Escrevi um primeiro romance, Estorvo, em 1990, e publicá-lo foi para mim como me arriscar novamente no escritório do meu pai em busca de sua aprovação. Contei dessa vez com padrinhos como Rubem Fonseca, Raduan Nassar e José Saramago, hoje meus colegas de prémio Camões. De vários autores aqui premiados fui amigo, e de outras e outros – do Brasil, de Portugal, Angola, Moçambique e Cabo Verde – sou leitor e admirador.

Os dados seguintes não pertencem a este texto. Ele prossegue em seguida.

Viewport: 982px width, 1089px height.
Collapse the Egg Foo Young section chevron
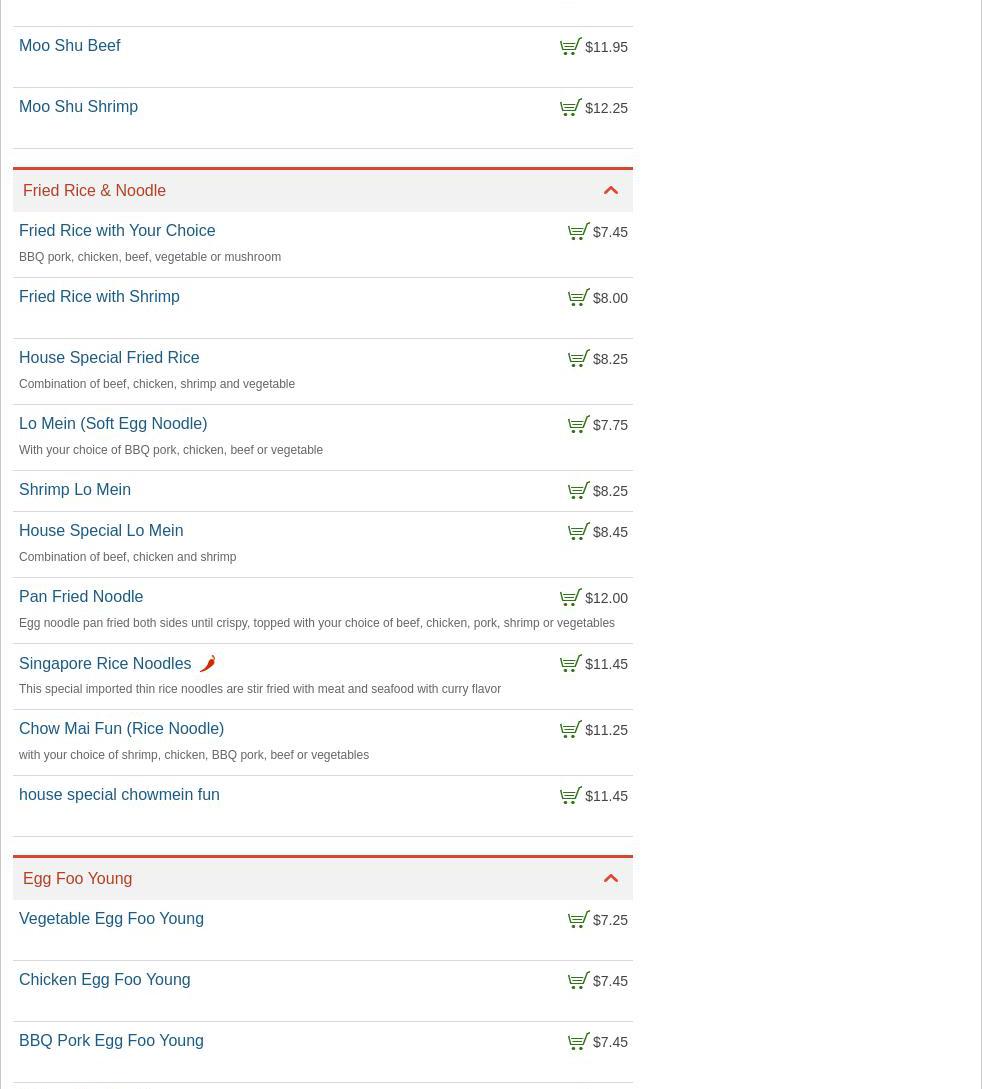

Mas por mais que eu leia e fale de literatura, por mais que eu publique romances e contos, por mais que eu receba prémios literários, faço gosto em ser reconhecido no Brasil como compositor popular e, em Portugal, como o gajo que um dia pediu que lhe mandassem um cravo e um cheirinho de alecrim.
Valeu a pena esperar por esta cerimónia, marcada não por acaso para a véspera do dia em os portugueses descem a Avenida da Liberdade a festejar a Revolução dos Cravos. Lá se vão quatro anos que meu prémio foi anunciado e eu já me perguntava se me haviam esquecido, ou, quem sabe, se prémios também são perecíveis, têm prazo de validade.
Quatro anos, com uma pandemia no meio, davam às vezes a impressão de que um tempo bem mais longo havia transcorrido. No que se refere ao meu país, quatro anos de um governo funesto duraram uma eternidade, porque foi um tempo em que o tempo parecia andar para trás. Aquele governo foi derrotado nas urnas, mas nem por isso podemos nos distrair, pois a ameaça fascista persiste, no Brasil como um pouco por toda parte.
Hoje, porém, nesta tarde de celebração, reconforta-me lembrar que o ex-presidente teve a rara fineza de não sujar o diploma do meu Prémio Camões, deixando seu espaço em branco para a assinatura do nosso presidente Lula. Recebo este prémio menos como uma honraria pessoal, e mais como um desagravo a tantos autores e artistas brasileiros humilhados e ofendidos nesses últimos anos de estupidez e obscurantismo.